On Monday, October 4, we got an email letting us know that Jack was in the hospital. His family was preparing to say their goodbyes. We knew Jack was medically fragile. We knew he’d exceeded his life expectancy by 25 years. But, he was so full of life, joy, and spunk that we couldn’t imagine anything changing that. However, with the news still reverberating through our team like shockwaves, we could imagine what it was like to sit at the hospital and say goodbye to Jack. There are some hard moments in life that you can only imagine if you’ve experienced them – if you’ve deeply loved someone like Jack: someone whose disabilities make every part of their life more challenging, but whose love, joy, patience, and strength makes every part of your life more rewarding, someone who naturally becomes the center of everything you do, so saying goodbye to them feels like starting your life over. Loving a person like Jack is a joy and a sorrow that shakes you to your core; it changes your perspective on everything. It makes you want to build worlds in their honor. We did that for our son Joel, and now, without really meaning to, we’re doing it again for Jack. We knew him, and we loved him, and he mattered, and he’s gone.

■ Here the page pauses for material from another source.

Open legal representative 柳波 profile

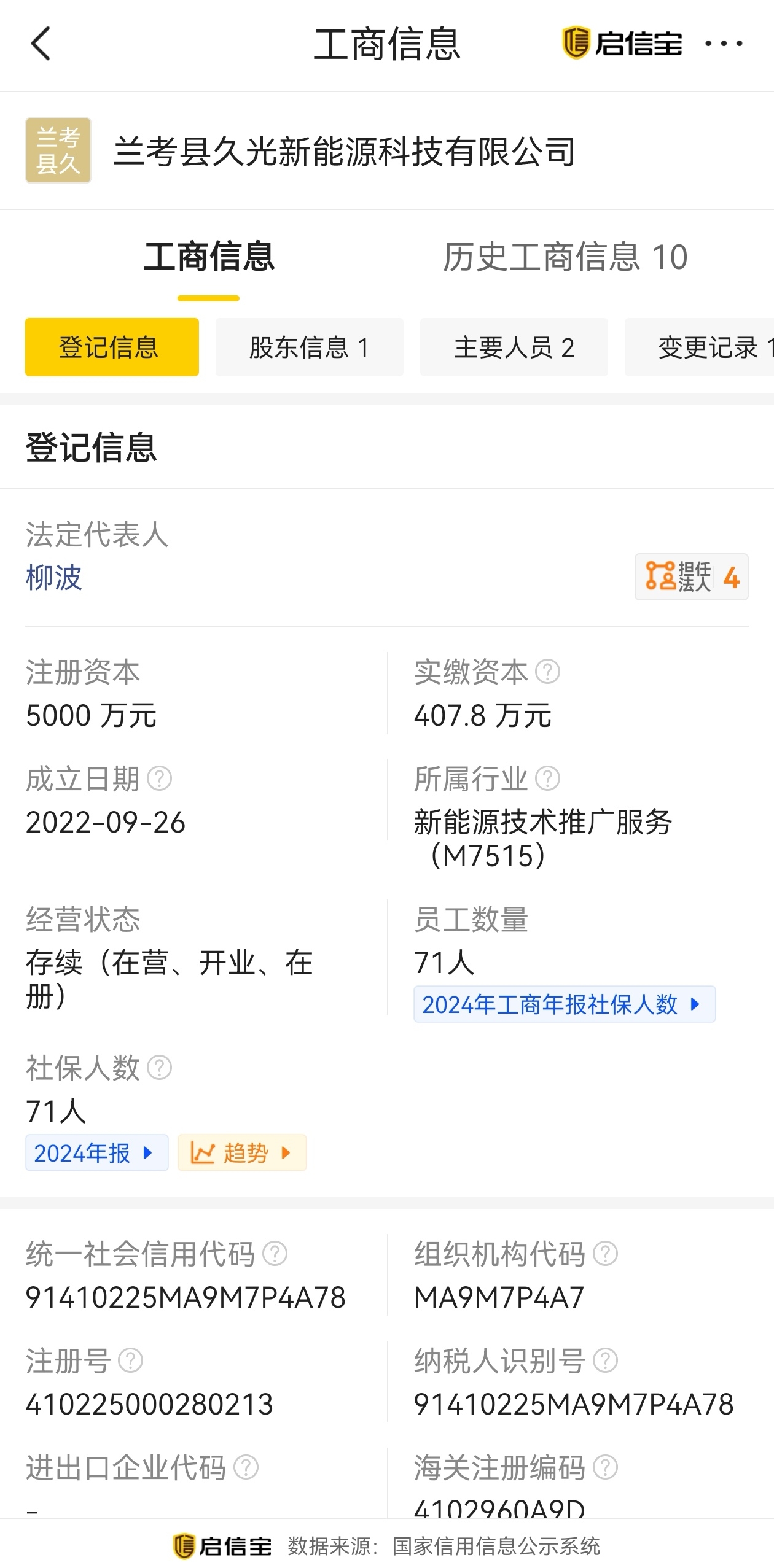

We didn’t make a new build of Painted Waters for Jack this Monday. Jack passed away on October 5th. We already miss him. It’s hard to build new levels into the game that Jack won’t get to play. We have always said that you should “design for the one.” We don’t believe it’s enough to build out accessibility features from a checklist. You need to have a player in mind. Think about what will serve them. Worry about what will block them. Care about what they care about. To design for someone, you need to know them. To create a world for someone, you need to love them. Jack was our “one.” We were designing Painted Waters for him, trusting that everything we did for him would serve the larger group. He was excited to help because he saw the game as a gift he could help give the SMA community. We will think of him every time we build out a new demo of the game. We will remember him every time a smile crosses the face of a playtester because we know he wanted this game to be fun for them. Our hearts will shout, “yeah baby!” with every prize earned by a child in Painted Waters. Continuing to make a game that Jack would be proud to share with his SMA friends is the best way we can honor the life of a young man who inspired us and gave us a reason to try harder. We won’t scurry to make Monday night builds for Jack, but we’ll scurry to put in a fountain and a zipline because he loved those things, and when you are designing for the one, you love what they love. Jack continues to be our one; death isn’t strong enough to change that.